Com a entrada do breaking no mundo da competição, algumas coisas mudaram. Um dos elementos da cultura hip hop precisou se adaptar à alta performance. Por isso, o nível técnico tem crescido. Mas Luan, que tem se preparado com treinos físicos, alimentação adequada e disciplina, acredita na força dos b-boys e b-girls brasileiros para fazer bonito em Paris:
— A expectativa está surreal.
Rebeca Andrade (ginástica)
A ginasta Rebeca Andrade, grande estrela do Brasil em Tóquio-2020, quando conquistou uma medalha de prata no individual geral e o ouro no salto, tem a missão de guiar a seleção rumo a um lugar em Paris-2024. E a última oportunidade será o Mundial da Antuérpia, na Bélgica, que distribuirá nove vagas entre 30 de setembro e 8 de outubro.

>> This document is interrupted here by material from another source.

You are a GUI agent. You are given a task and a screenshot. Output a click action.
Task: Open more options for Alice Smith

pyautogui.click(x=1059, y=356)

Rebeca conta ao Globo que a única novidade neste ciclo será no solo. Segundo nova regra da Federação Internacional de Ginástica, as apresentações precisam ser mudadas de quatro em quatro anos. E “Baile de favela” chegou ao prazo de validade.

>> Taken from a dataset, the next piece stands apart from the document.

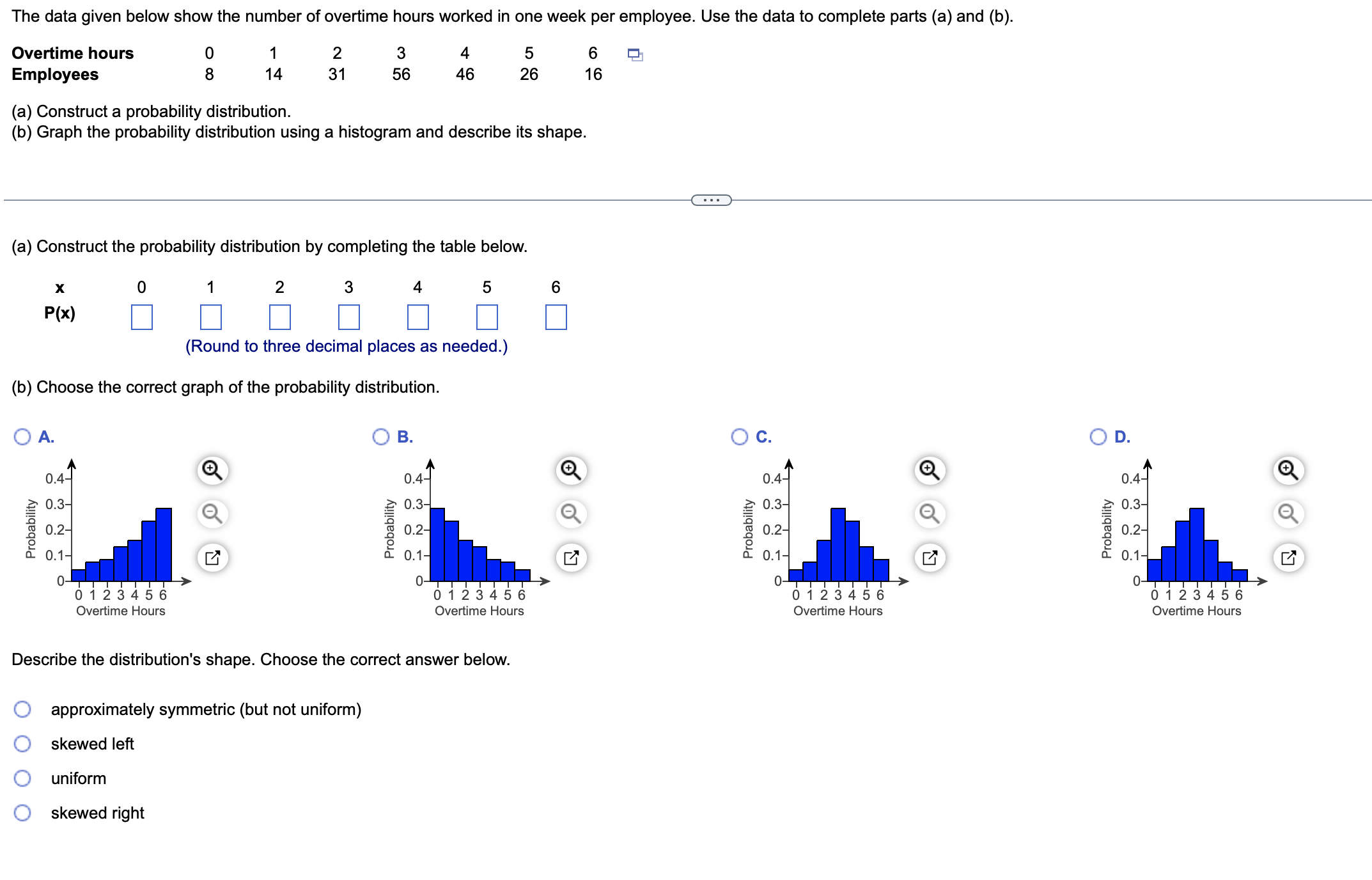Zoom in on graph D histogram

1288,470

Desde o início do ano, ela treina a nova coreografia em segredo, apenas quando está sozinha no CT do Comitê Olímpico do Brasil com o coreógrafo Rhony Ferreira.
— Como campeã mundial e olímpica, desta vez ela quis participar de todo o processo. Escolheu as músicas que mais estava ouvindo, e fechamos os trechos de três músicas diferentes. Tem brasileira e internacional. Ela também ajeitou a coreografia de acordo com o seu bem-estar durante a execução — detalha Rhony.
Rebeca acredita que a coreografia pode sofrer ajustes até o Mundial, quando será apresentada pela primeira vez e testará o efeito surpresa nos jurados e no público.
— É preciso treiná-la bastante para pegar resistência, colocar as acrobacias e ver quais mudanças são necessárias — explica a ginasta. —Meu objetivo é estar feliz e saudável para chegar às competições e dar o meu melhor. Quando isso acontece, as coisas fluem.
Marcus D'Almeida (tiro com arco)
Marcus D’Almeida, líder do ranking mundial do tiro com arco (recurvo) desde fevereiro, também não tem vaga garantida. E quer carimbar seu passaporte para França no Mundial da modalidade, em Berlim, na Alemanha, de 31 de julho a 6 de agosto.
— Minha meta é pegar a vaga logo na primeira chance. Para isso, tenho de ganhar medalha no Mundial. Então, é chegar lá e subir no pódio. Tenho chance — diz Marcus, que projeta, assim, um ano de mais tranquilidade para a preparação “puxada” que uma Olimpíada exige. — Para Paris, vou com um arco novo, que já estou usando. Este é um modelo com lâmina mais dura, mais firme (a de Tóquio era mais rápida).
Ele garante que não se deslumbra com a liderança no ranking mundial. E que de nada adianta o posto se não atingir o objetivo maior da medalha olímpica:
— Paris é para pódio. Claro que liderar o ranking era um sonho, e fico feliz de me manter tanto tempo nessa condição. Mas o que me levou a número um no mundo foi o foco na medalha olímpica — avalia Marcus, confiante de que “a melhor fase está por vir”.
Após a prata nos Jogos da Juventude, em 2014, e o ouro no Mundial Júnior, em 2015, ele terminou em 33º na Rio-2016 e aprendeu “com a pressão”. Em Tóquio, caiu nas oitavas de final. Dois meses depois, foi vice-campeão mundial. Desde então, tem acumulado conquistas importantes:
— Tóquio teve aquela decepção, mas foi, ao mesmo tempo, a gasolina para estar aqui. A derrota ensina, e passei a ganhar muito.